→ **What needs to be done**: Decide whether each statement agrees with the beef pricing text below. Answer yes or no for each, and quote the deciding words from the text. (a) Processing drops 35 percent of the animal's weight. (b) Eichar describes packers and retailers as working on wide margins. (c) According to Eichar, many beef producers buy their beef at the grocery store.

→ **Text section**:
'''

When retail beef prices are high, who is striking it rich? Probably nobody, says Brent Eichar, Certified Angus Beef senior vice president. 
 
“A lot of our beef producers, they eat their own product,” Eichar said. “They don’t need to go to the grocery store to buy beef. So I think at times, there’s maybe a bit of a disconnect from between how we go from about $1.60 cattle to that $14.99 ribeye steak.”
 
Walking through the rough proportions can shed light on the basic math behind beef prices. 
 
“Certainly, we know that through processing, we drop 35 percent of the weight of the animal,” Eichar said. “As we take that through a side of beef down to a retail cut, we drop another 50 percent. So, you know out of 30-35 percent of the live weight actually beef.”
 
If the product doesn’t sell before its freshness date expires, the other beef sales must cover that cost, too. 
 
“We don’t want to villainize, whether it be the packer or the retailer, each of them are working on many times very narrow margins,” Eichar said. “When they pay their meat cutters, pay their staff, pay for their real estate, their overhead, no one in this entire industry is getting entirely rich.”
 
Eichar says cattlemen and the people who sell their products have a lot in common.
 
“I think at the end of the day, it comes down to passion and doing the right thing to feed families and to make a living and yet to generate a profit so they can grow their businesses,” Eichar said.

'''

→ **Dataset extract**:
'''

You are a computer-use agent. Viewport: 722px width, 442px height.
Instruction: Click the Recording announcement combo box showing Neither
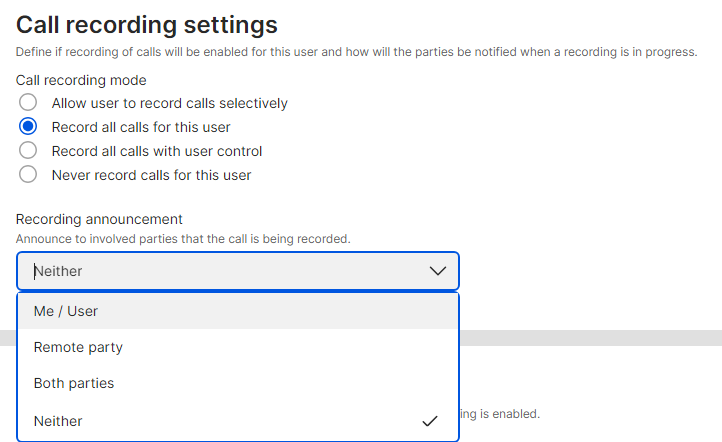click(220, 271)
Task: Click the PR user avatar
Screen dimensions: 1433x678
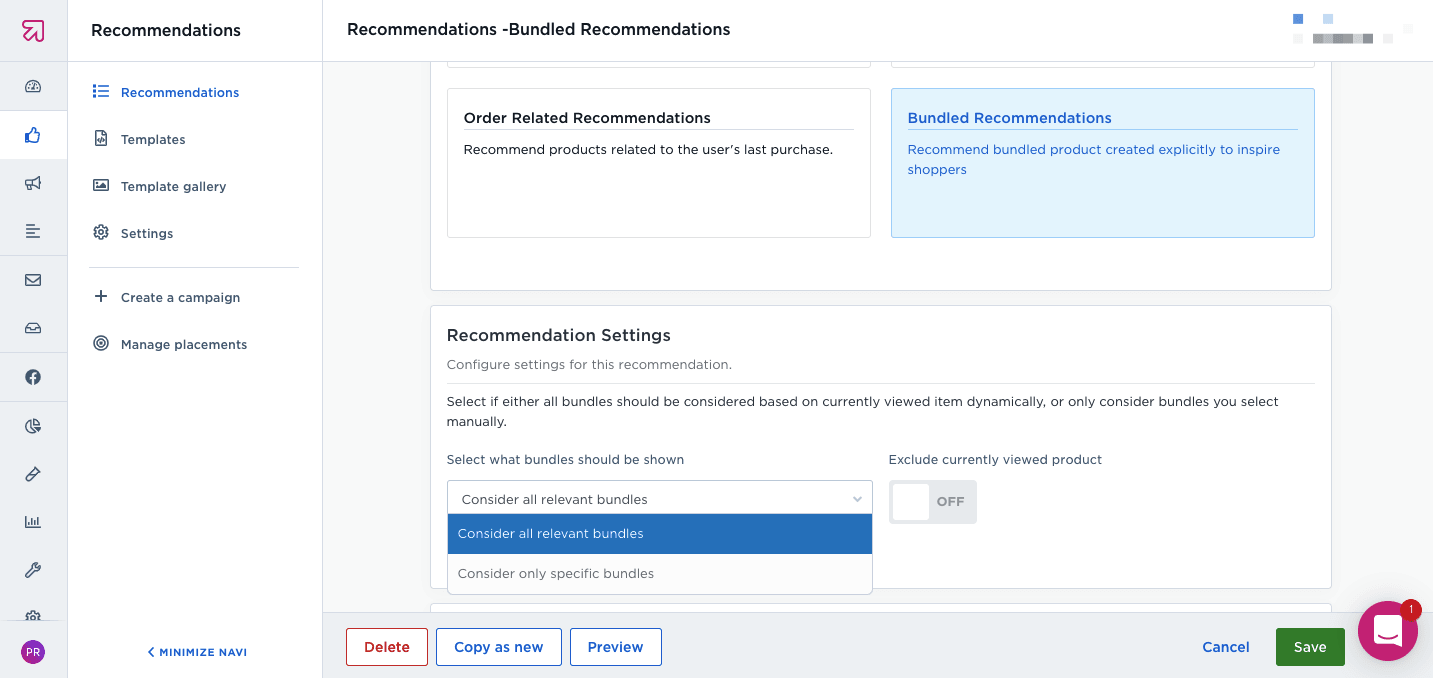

'''

→ **Solution for this exercise**:
(a) Yes: "through processing, we drop 35 percent of the weight of the animal"
(b) No: "each of them are working on many times very narrow margins"
(c) No: "They don’t need to go to the grocery store to buy beef."